→ Work request
Write out, from the entries below, exactly the lines that run between the lines holding "Instruction: Click the 2" and "The height and width of the screenshot is (553, 628).", inclusive, and stop there.

[Dataset records]
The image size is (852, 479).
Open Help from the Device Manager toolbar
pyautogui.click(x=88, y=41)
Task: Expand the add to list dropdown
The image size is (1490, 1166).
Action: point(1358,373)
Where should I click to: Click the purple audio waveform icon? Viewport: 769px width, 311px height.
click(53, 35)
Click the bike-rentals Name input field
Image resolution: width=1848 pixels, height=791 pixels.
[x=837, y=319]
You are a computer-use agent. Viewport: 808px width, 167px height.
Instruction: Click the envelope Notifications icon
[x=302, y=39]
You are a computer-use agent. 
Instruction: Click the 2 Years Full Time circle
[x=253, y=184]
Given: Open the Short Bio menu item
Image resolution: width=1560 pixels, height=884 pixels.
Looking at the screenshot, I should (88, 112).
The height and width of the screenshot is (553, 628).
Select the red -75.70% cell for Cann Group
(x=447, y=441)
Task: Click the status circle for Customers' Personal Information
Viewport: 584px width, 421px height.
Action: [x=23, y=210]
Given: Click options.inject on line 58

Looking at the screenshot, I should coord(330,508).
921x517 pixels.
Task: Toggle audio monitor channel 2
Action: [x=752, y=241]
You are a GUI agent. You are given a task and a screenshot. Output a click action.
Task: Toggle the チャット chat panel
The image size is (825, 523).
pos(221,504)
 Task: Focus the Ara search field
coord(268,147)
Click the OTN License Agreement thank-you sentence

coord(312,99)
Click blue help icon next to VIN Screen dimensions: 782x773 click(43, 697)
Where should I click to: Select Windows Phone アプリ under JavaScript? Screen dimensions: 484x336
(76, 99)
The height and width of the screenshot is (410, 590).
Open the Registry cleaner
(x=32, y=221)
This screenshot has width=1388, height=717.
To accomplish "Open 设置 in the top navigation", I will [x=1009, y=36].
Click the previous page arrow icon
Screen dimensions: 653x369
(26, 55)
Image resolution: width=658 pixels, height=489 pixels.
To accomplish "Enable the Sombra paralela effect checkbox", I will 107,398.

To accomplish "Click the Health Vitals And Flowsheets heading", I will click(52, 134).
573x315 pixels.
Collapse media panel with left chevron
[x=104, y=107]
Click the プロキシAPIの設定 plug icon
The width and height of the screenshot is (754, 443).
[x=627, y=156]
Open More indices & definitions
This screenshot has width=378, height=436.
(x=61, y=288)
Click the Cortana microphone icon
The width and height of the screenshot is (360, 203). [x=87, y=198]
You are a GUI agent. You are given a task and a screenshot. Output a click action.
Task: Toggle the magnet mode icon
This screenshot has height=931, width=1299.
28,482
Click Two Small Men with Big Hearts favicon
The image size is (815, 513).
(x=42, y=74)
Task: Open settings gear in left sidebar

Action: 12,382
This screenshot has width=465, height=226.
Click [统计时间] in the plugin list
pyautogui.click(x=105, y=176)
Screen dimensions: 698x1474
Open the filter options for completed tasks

→ Reply to the task
Instruction: Click the 2 Years Full Time circle
[x=253, y=184]
Given: Open the Short Bio menu item
Image resolution: width=1560 pixels, height=884 pixels.
Looking at the screenshot, I should (88, 112).
The height and width of the screenshot is (553, 628).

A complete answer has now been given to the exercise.